- [The exercise]: Please copy out each of the following lines exactly, without changing any characters.

Item-finding records

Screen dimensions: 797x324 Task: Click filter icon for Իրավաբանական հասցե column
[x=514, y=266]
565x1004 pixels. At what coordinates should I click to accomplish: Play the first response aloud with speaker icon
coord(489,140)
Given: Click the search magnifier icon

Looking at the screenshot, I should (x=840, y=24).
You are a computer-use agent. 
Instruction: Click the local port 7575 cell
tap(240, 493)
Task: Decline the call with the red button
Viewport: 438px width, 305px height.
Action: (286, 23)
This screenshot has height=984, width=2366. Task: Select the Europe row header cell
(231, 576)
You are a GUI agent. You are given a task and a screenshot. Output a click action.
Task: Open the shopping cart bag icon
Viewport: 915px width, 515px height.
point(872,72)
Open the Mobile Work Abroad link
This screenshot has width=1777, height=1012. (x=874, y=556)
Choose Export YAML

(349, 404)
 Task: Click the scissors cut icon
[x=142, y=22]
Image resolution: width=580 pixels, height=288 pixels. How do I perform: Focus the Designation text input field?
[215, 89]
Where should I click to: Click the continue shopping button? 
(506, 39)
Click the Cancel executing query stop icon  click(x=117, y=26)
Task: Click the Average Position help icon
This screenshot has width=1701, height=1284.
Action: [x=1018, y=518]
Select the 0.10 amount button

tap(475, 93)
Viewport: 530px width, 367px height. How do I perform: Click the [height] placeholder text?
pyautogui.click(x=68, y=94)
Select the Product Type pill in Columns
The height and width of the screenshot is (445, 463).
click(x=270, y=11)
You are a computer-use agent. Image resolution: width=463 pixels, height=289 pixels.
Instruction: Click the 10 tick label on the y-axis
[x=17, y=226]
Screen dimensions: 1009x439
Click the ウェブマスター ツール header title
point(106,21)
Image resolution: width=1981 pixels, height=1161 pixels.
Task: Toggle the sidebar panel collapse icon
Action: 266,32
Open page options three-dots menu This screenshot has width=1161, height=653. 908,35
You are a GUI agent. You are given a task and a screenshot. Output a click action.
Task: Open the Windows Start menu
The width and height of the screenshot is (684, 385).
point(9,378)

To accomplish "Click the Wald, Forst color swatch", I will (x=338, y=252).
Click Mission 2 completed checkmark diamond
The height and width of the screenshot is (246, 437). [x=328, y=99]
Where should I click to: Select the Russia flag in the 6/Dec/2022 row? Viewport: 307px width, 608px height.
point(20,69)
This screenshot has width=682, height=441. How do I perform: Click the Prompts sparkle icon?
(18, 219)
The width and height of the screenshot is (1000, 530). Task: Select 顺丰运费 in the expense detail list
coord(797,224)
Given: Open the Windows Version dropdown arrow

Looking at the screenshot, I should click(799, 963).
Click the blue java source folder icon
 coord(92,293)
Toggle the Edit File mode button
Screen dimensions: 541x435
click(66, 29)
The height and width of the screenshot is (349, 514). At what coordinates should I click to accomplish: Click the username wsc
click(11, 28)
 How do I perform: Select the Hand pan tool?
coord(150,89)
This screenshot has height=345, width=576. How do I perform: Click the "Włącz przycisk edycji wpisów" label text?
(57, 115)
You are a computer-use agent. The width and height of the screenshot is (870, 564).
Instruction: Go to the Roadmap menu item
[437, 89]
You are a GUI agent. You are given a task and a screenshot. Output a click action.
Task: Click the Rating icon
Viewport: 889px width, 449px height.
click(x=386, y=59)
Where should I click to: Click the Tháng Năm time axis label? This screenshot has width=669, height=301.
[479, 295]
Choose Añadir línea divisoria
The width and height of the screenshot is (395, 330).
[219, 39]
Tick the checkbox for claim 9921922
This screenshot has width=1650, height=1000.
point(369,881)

- [Response]:
Screen dimensions: 797x324 Task: Click filter icon for Իրավաբանական հասցե column
[x=514, y=266]
565x1004 pixels. At what coordinates should I click to accomplish: Play the first response aloud with speaker icon
coord(489,140)
Given: Click the search magnifier icon

Looking at the screenshot, I should (x=840, y=24).
You are a computer-use agent. 
Instruction: Click the local port 7575 cell
tap(240, 493)
Task: Decline the call with the red button
Viewport: 438px width, 305px height.
Action: (286, 23)
This screenshot has height=984, width=2366. Task: Select the Europe row header cell
(231, 576)
You are a GUI agent. You are given a task and a screenshot. Output a click action.
Task: Open the shopping cart bag icon
Viewport: 915px width, 515px height.
point(872,72)
Open the Mobile Work Abroad link
This screenshot has width=1777, height=1012. (x=874, y=556)
Choose Export YAML

(349, 404)
 Task: Click the scissors cut icon
[x=142, y=22]
Image resolution: width=580 pixels, height=288 pixels. How do I perform: Focus the Designation text input field?
[215, 89]
Where should I click to: Click the continue shopping button? 
(506, 39)
Click the Cancel executing query stop icon  click(x=117, y=26)
Task: Click the Average Position help icon
This screenshot has width=1701, height=1284.
Action: [x=1018, y=518]
Select the 0.10 amount button

tap(475, 93)
Viewport: 530px width, 367px height. How do I perform: Click the [height] placeholder text?
pyautogui.click(x=68, y=94)
Select the Product Type pill in Columns
The height and width of the screenshot is (445, 463).
click(x=270, y=11)
You are a computer-use agent. Image resolution: width=463 pixels, height=289 pixels.
Instruction: Click the 10 tick label on the y-axis
[x=17, y=226]
Screen dimensions: 1009x439
Click the ウェブマスター ツール header title
point(106,21)
Image resolution: width=1981 pixels, height=1161 pixels.
Task: Toggle the sidebar panel collapse icon
Action: 266,32
Open page options three-dots menu This screenshot has width=1161, height=653. 908,35
You are a GUI agent. You are given a task and a screenshot. Output a click action.
Task: Open the Windows Start menu
The width and height of the screenshot is (684, 385).
point(9,378)

To accomplish "Click the Wald, Forst color swatch", I will (x=338, y=252).
Click Mission 2 completed checkmark diamond
The height and width of the screenshot is (246, 437). [x=328, y=99]
Where should I click to: Select the Russia flag in the 6/Dec/2022 row? Viewport: 307px width, 608px height.
point(20,69)
This screenshot has width=682, height=441. How do I perform: Click the Prompts sparkle icon?
(18, 219)
The width and height of the screenshot is (1000, 530). Task: Select 顺丰运费 in the expense detail list
coord(797,224)
Given: Open the Windows Version dropdown arrow

Looking at the screenshot, I should click(799, 963).
Click the blue java source folder icon
 coord(92,293)
Toggle the Edit File mode button
Screen dimensions: 541x435
click(66, 29)
The height and width of the screenshot is (349, 514). At what coordinates should I click to accomplish: Click the username wsc
click(11, 28)
 How do I perform: Select the Hand pan tool?
coord(150,89)
This screenshot has height=345, width=576. How do I perform: Click the "Włącz przycisk edycji wpisów" label text?
(57, 115)
You are a computer-use agent. The width and height of the screenshot is (870, 564).
Instruction: Go to the Roadmap menu item
[437, 89]
You are a GUI agent. You are given a task and a screenshot. Output a click action.
Task: Click the Rating icon
Viewport: 889px width, 449px height.
click(x=386, y=59)
Where should I click to: Click the Tháng Năm time axis label? This screenshot has width=669, height=301.
[479, 295]
Choose Añadir línea divisoria
The width and height of the screenshot is (395, 330).
[219, 39]
Tick the checkbox for claim 9921922
This screenshot has width=1650, height=1000.
point(369,881)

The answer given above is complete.